In the midst of this new immigration crisis affecting his country, the government of President Luis Guillermo Solis launched a harsh criticism of the United States for maintaining in effect the Cuban Adjustment Act of 1966, which provides special immigration benefits to Cuban citizens who abandon the island.
The wave of immigrants entering by force to Costa Rican soil comes days after the number of Cubans stranded in Paso Canoas, Panama had reached 2,000.
Meanwhile, official sources said that the Government of Costa Rica was preparing to strengthen the surveillance on its southern border to prevent further immigrants from entering the country.
Cuban migrants triggered a first crisis last November with the arrival of about 8,000 to Costa Rica. They were stranded for nearly three months after Nicaragua blocked their way through its territory. Now the new group of Cubans have also been joined by several dozen undocumented Africans.
The incident that occurred today in southern Costa Rica came a few hours after the celebration in San Jose on Tuesday of a meeting of deputy foreign ministers and immigration authorities of the Central American countries except Nicaragua, Mexico, Ecuador and Colombia, plus the United States, to address the immigration problem affecting the region. The Cuban government chose not attend.
However, the gathering ended without concrete results, increasing the desperation of the Cubans stuck in Panama.
Costa Rican Foreign Minister, Manuel Gonzalez, said today that the Cuban Adjustment Act, stimulates the departure of Cubans from the island and creates a crisis for which the region is “not responsible”.
Costa Rica stopped issuing entry visas to Cubans last December 19, after which it negotiated with El Salvador and Mexico the establishment of an air bridge that allowed the transfer of some four thousand of those who were stranded to the US border. The rest reportedly made the trip assisted by “coyotes,” (people traffickers).

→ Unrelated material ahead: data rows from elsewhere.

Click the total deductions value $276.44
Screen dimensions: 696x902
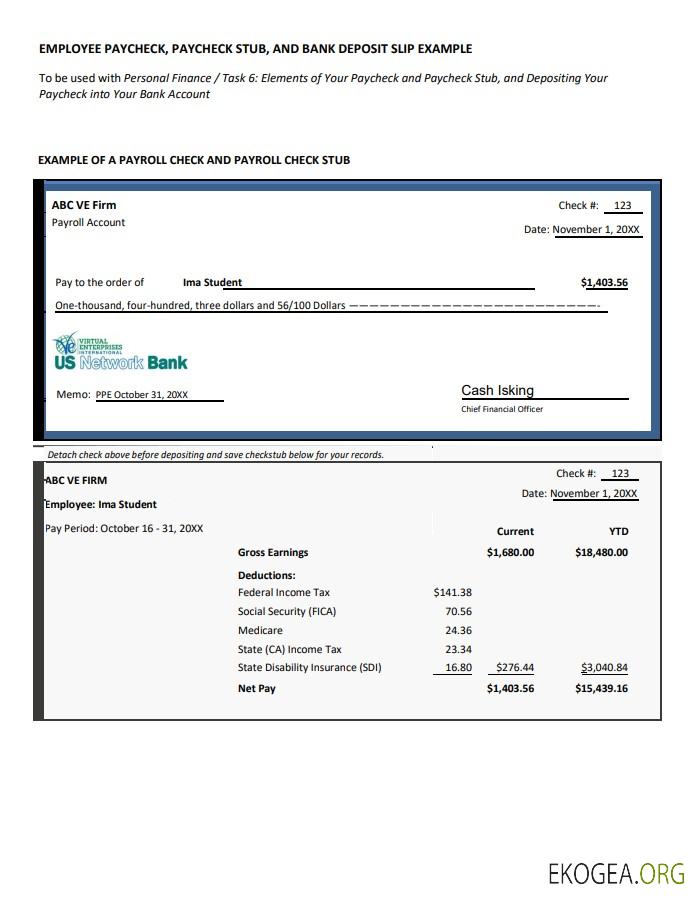pos(515,668)
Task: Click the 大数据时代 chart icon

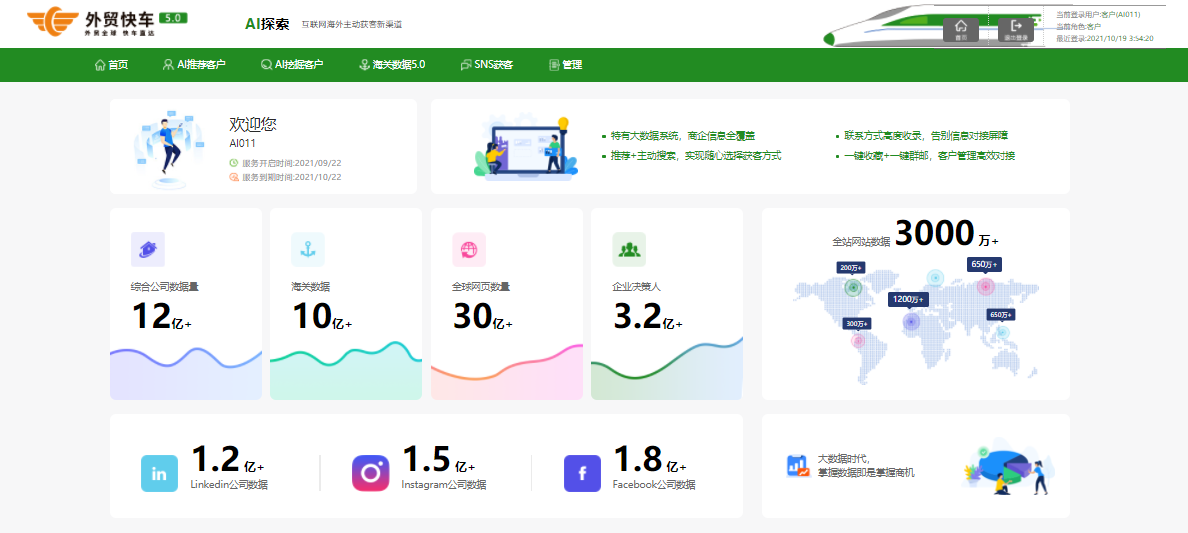Action: (x=798, y=465)
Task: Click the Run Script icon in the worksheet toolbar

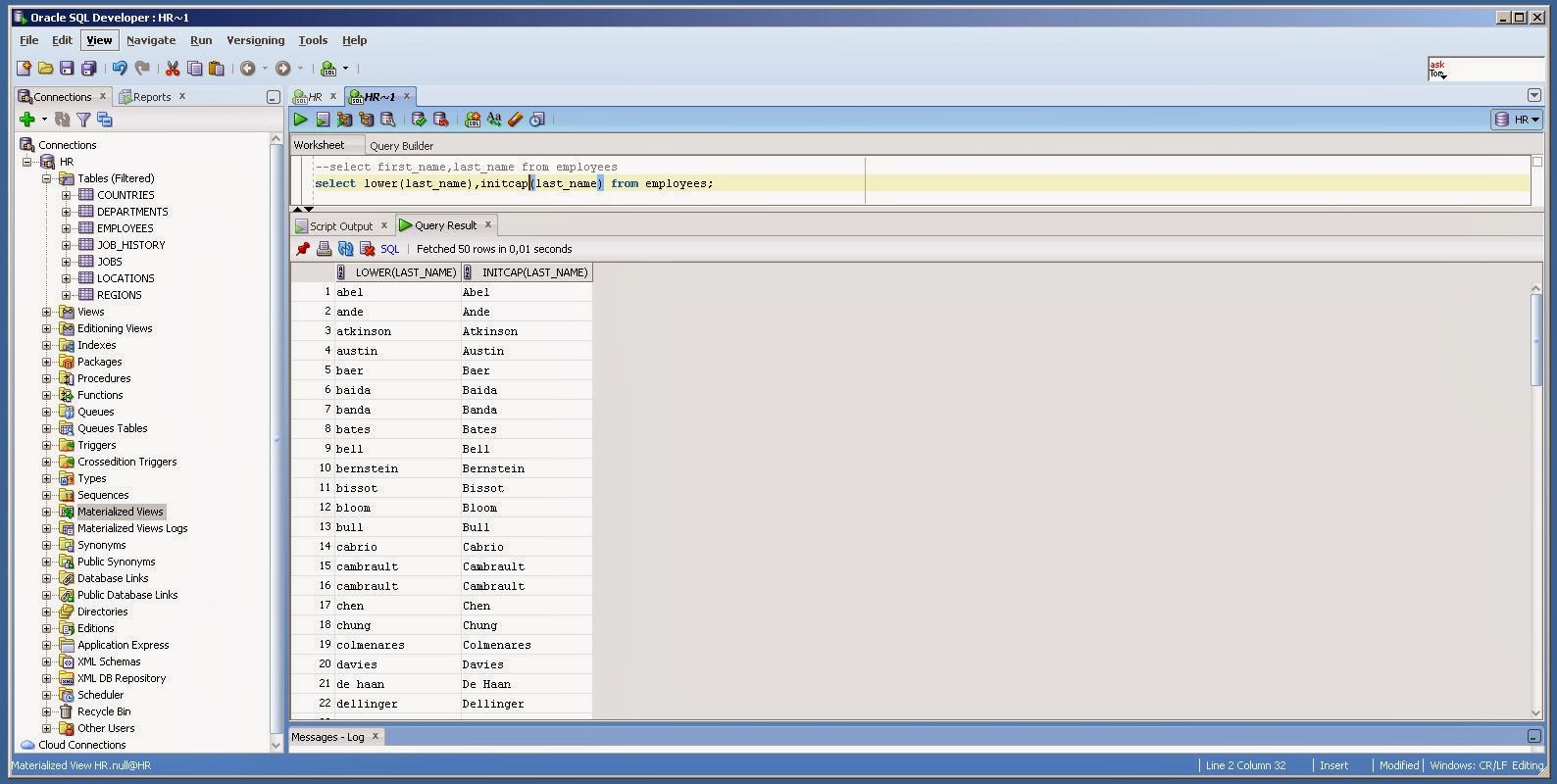Action: pos(323,120)
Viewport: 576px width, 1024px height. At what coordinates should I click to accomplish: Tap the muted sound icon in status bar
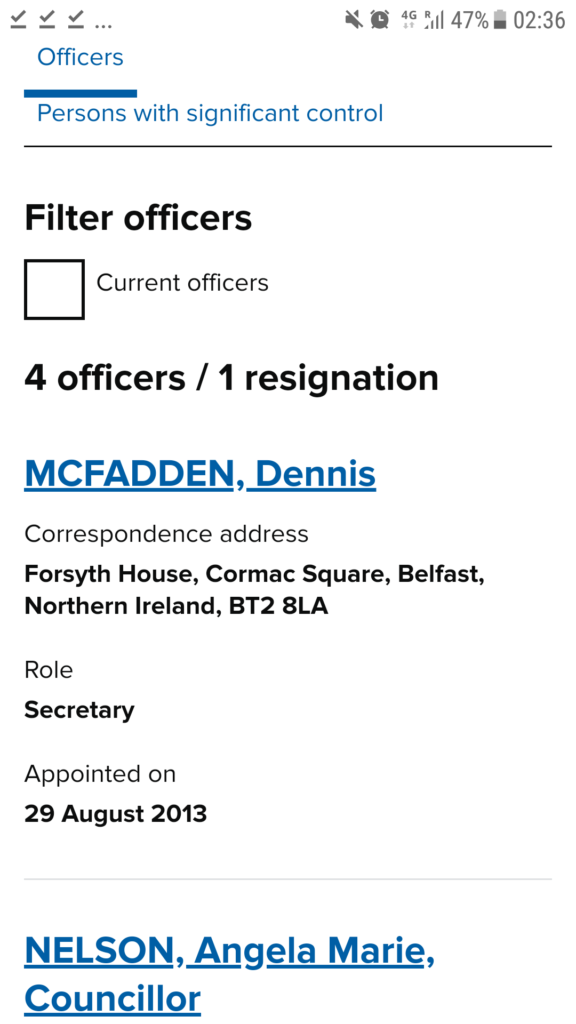pyautogui.click(x=354, y=18)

The thaw between the US and Cuba has created fear among many Cubans of a possible reform or repeal of the Cuban Adjustment Act, which has spurred the exodus. To date the Obama administration has said it has no plans to alter the Act.
The transit route, after leaving Cuba legally to Ecuador, is via Colombia, Panama, the rest of Central America and Mexico.
Costa Rica insists that it will deport Cubans entering the country illegally but the Cubans are betting that through some arrangement like the previous one, or by traffickers, they will be able to continue their journey north.